University of Miami leaders, distinguished local businessmen, two great Canes quarterbacks and three generations of Hurricanes football coaches were among those who gathered at St. Augustine Catholic Church in Coral Gables Thursday morning to mourn the death and celebrate the life of a good man – former UM athletic director Paul Dee.
Dee’s sister, Catherine, spoke of how her brother “had a heart full of love. Humility, sense of humor and aspirations to make the institution he served great were the hallmarks of his life.”
Dee and his wife, Cathy Zuckerman Dee, were supposed to be on a cruise to Italy this week. But Dee underwent surgery for tongue cancer last week, took a turn for the worse in ensuing days, and died last Saturday night at 65.

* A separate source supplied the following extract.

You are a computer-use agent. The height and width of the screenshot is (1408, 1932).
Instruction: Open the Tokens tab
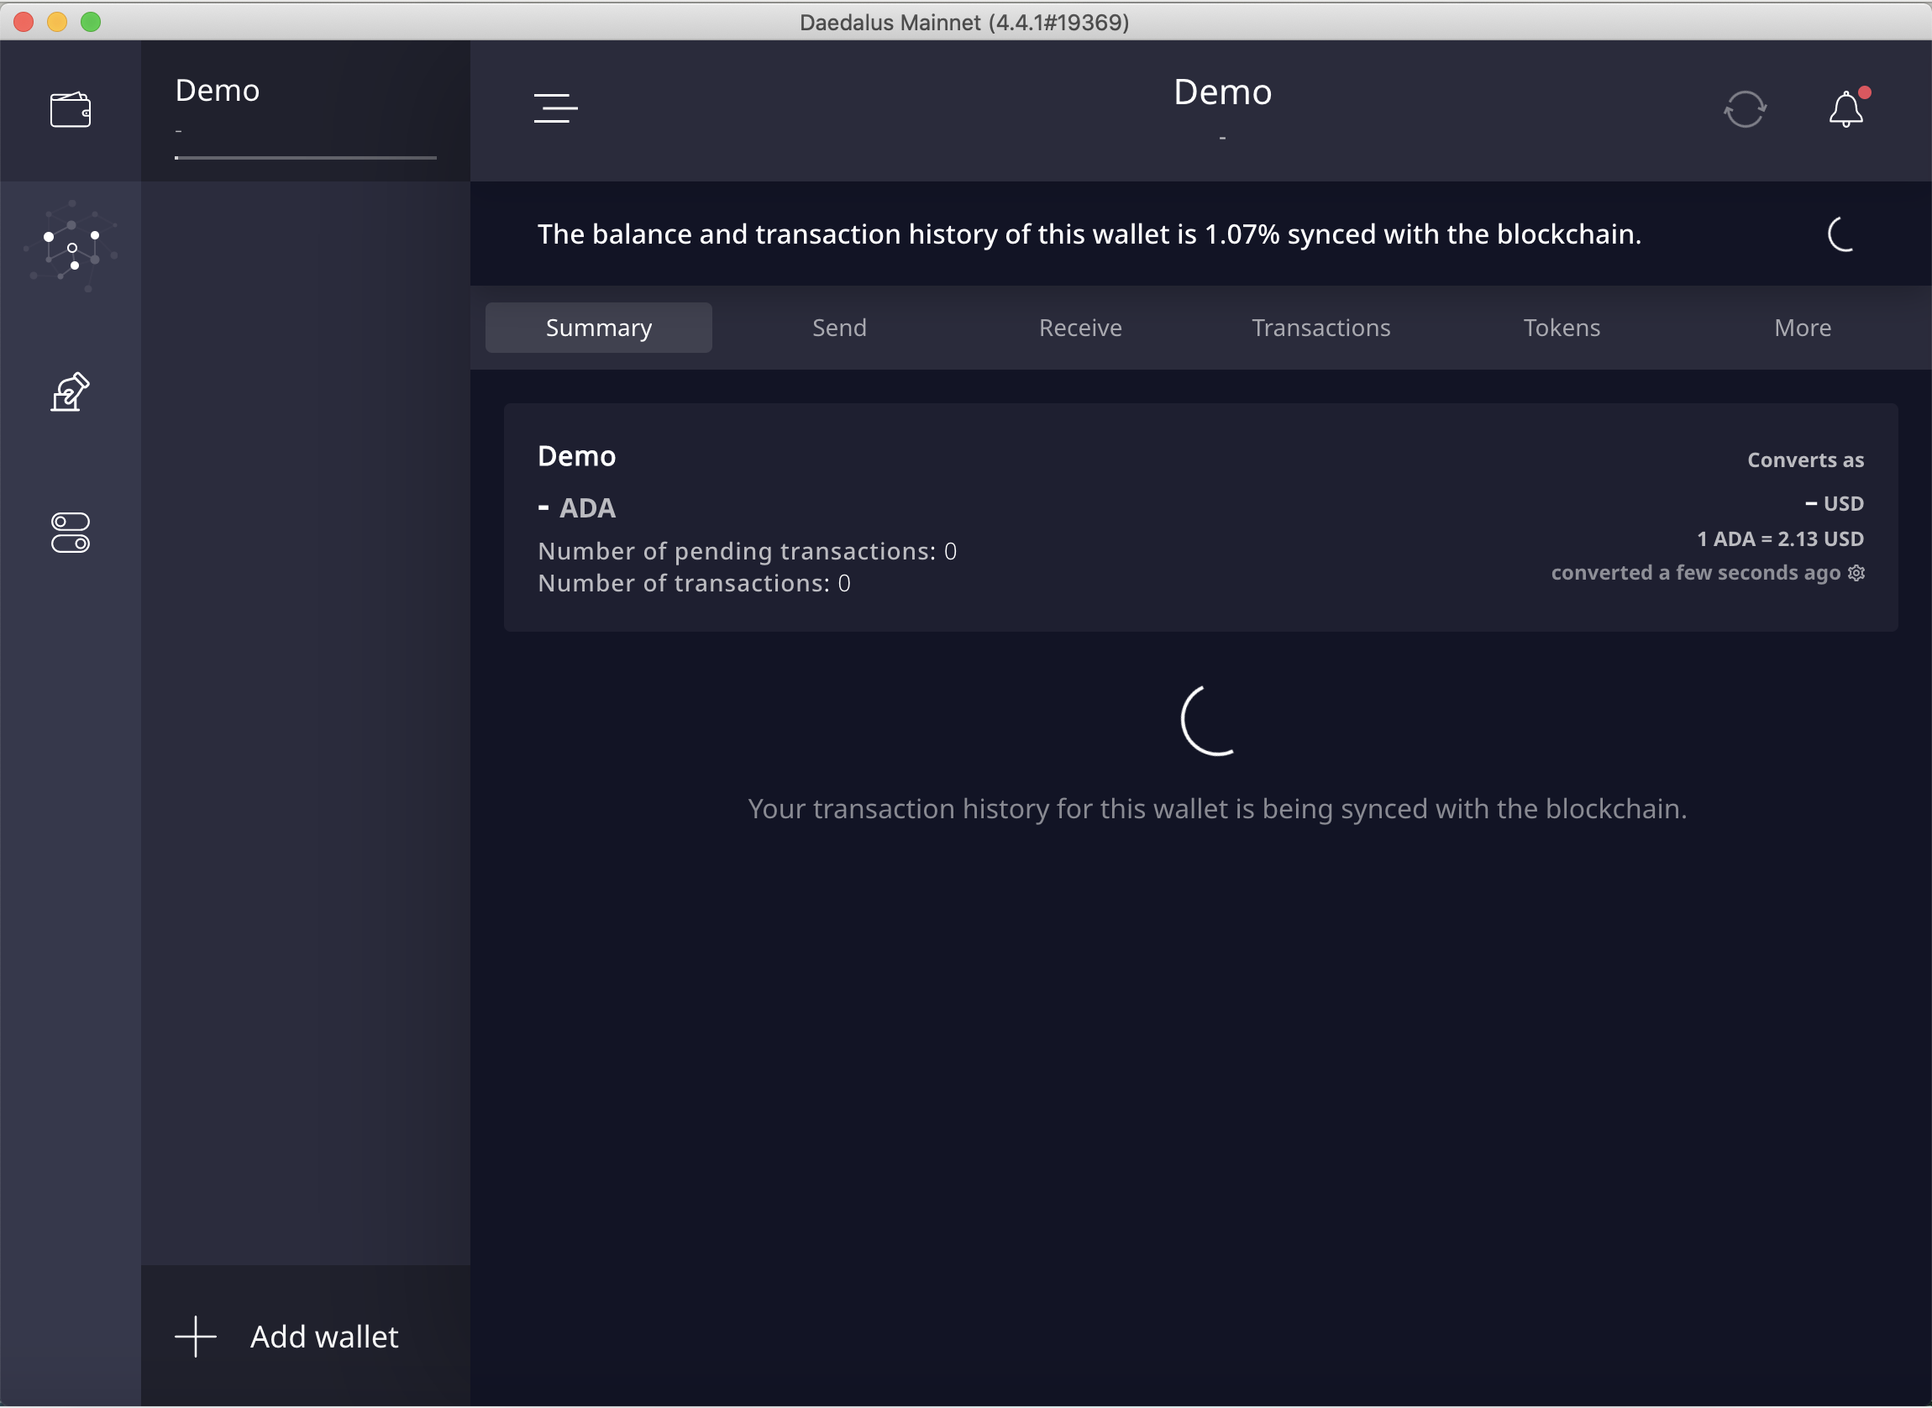coord(1561,328)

Among those in attendance at the funeral: former Hurricanes coaches Randy Shannon, Butch Davis and Howard Schnellenberger, former quarterbacks Bernie Kosar and Steve Walsh, UM president Donna Shalala, former UM president Tad Foote, FIU athletic director Pete Garcia (who previously worked at UM), and Orange Bowl CEO Eric Poms.
Davis, who was hired by Dee, said after the funeral that Dee “was a terrific guy and deep thinker. He was a great sounding board, never made a knee jerk reaction. I am very grateful to Paul for giving me the opportunity. I learned a great deal from him about managing crises and adversity.”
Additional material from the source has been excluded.